Supplied records

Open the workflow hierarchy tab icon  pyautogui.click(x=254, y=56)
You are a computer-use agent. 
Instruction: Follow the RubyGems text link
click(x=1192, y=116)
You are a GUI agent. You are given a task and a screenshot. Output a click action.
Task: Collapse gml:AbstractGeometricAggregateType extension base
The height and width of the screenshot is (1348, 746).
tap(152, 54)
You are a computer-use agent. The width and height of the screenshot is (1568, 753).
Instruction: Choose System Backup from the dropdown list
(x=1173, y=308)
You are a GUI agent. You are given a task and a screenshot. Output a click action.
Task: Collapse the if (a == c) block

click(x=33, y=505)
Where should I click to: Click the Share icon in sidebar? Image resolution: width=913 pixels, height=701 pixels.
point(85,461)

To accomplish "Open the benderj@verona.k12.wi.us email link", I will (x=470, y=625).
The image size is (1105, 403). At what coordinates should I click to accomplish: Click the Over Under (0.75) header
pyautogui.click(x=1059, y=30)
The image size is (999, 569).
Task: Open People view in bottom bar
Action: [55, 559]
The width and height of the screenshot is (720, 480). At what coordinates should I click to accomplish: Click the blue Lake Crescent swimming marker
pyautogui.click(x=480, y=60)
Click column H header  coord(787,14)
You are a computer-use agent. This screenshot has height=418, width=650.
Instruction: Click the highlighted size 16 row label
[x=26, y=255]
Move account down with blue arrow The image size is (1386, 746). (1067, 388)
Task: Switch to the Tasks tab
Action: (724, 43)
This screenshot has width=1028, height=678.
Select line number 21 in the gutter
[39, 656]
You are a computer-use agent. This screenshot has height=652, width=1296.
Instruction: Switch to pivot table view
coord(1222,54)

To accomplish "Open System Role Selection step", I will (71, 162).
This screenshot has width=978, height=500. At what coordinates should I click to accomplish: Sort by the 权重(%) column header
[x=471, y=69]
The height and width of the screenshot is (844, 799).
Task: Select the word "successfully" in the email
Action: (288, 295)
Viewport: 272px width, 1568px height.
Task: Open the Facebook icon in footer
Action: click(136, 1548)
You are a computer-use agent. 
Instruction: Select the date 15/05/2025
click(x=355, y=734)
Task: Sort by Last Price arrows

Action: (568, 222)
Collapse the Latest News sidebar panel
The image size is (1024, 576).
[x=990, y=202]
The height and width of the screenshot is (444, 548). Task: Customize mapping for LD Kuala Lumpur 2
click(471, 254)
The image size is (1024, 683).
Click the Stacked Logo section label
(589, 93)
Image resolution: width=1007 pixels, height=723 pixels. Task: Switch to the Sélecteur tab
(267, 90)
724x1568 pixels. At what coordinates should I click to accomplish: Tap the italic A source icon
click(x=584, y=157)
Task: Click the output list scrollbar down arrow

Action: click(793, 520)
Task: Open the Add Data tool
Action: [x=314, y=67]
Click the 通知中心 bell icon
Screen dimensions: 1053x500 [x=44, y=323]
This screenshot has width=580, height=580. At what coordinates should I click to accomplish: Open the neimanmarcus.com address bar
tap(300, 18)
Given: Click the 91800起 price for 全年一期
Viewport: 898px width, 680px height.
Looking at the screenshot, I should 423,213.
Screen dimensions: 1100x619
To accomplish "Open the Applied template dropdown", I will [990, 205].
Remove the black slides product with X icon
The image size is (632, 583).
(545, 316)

Action item
Write out all of the records word for word.

Response area
Open the workflow hierarchy tab icon  pyautogui.click(x=254, y=56)
You are a computer-use agent. 
Instruction: Follow the RubyGems text link
click(x=1192, y=116)
You are a GUI agent. You are given a task and a screenshot. Output a click action.
Task: Collapse gml:AbstractGeometricAggregateType extension base
The height and width of the screenshot is (1348, 746).
tap(152, 54)
You are a computer-use agent. The width and height of the screenshot is (1568, 753).
Instruction: Choose System Backup from the dropdown list
(x=1173, y=308)
You are a GUI agent. You are given a task and a screenshot. Output a click action.
Task: Collapse the if (a == c) block

click(x=33, y=505)
Where should I click to: Click the Share icon in sidebar? Image resolution: width=913 pixels, height=701 pixels.
point(85,461)

To accomplish "Open the benderj@verona.k12.wi.us email link", I will (x=470, y=625).
The image size is (1105, 403). At what coordinates should I click to accomplish: Click the Over Under (0.75) header
pyautogui.click(x=1059, y=30)
The image size is (999, 569).
Task: Open People view in bottom bar
Action: [55, 559]
The width and height of the screenshot is (720, 480). At what coordinates should I click to accomplish: Click the blue Lake Crescent swimming marker
pyautogui.click(x=480, y=60)
Click column H header  coord(787,14)
You are a computer-use agent. This screenshot has height=418, width=650.
Instruction: Click the highlighted size 16 row label
[x=26, y=255]
Move account down with blue arrow The image size is (1386, 746). (1067, 388)
Task: Switch to the Tasks tab
Action: (724, 43)
This screenshot has width=1028, height=678.
Select line number 21 in the gutter
[39, 656]
You are a computer-use agent. This screenshot has height=652, width=1296.
Instruction: Switch to pivot table view
coord(1222,54)

To accomplish "Open System Role Selection step", I will (71, 162).
This screenshot has width=978, height=500. At what coordinates should I click to accomplish: Sort by the 权重(%) column header
[x=471, y=69]
The height and width of the screenshot is (844, 799).
Task: Select the word "successfully" in the email
Action: (288, 295)
Viewport: 272px width, 1568px height.
Task: Open the Facebook icon in footer
Action: click(136, 1548)
You are a computer-use agent. 
Instruction: Select the date 15/05/2025
click(x=355, y=734)
Task: Sort by Last Price arrows

Action: (568, 222)
Collapse the Latest News sidebar panel
The image size is (1024, 576).
[x=990, y=202]
The height and width of the screenshot is (444, 548). Task: Customize mapping for LD Kuala Lumpur 2
click(471, 254)
The image size is (1024, 683).
Click the Stacked Logo section label
(589, 93)
Image resolution: width=1007 pixels, height=723 pixels. Task: Switch to the Sélecteur tab
(267, 90)
724x1568 pixels. At what coordinates should I click to accomplish: Tap the italic A source icon
click(x=584, y=157)
Task: Click the output list scrollbar down arrow

Action: click(793, 520)
Task: Open the Add Data tool
Action: [x=314, y=67]
Click the 通知中心 bell icon
Screen dimensions: 1053x500 [x=44, y=323]
This screenshot has width=580, height=580. At what coordinates should I click to accomplish: Open the neimanmarcus.com address bar
tap(300, 18)
Given: Click the 91800起 price for 全年一期
Viewport: 898px width, 680px height.
Looking at the screenshot, I should 423,213.
Screen dimensions: 1100x619
To accomplish "Open the Applied template dropdown", I will [990, 205].
Remove the black slides product with X icon
The image size is (632, 583).
(545, 316)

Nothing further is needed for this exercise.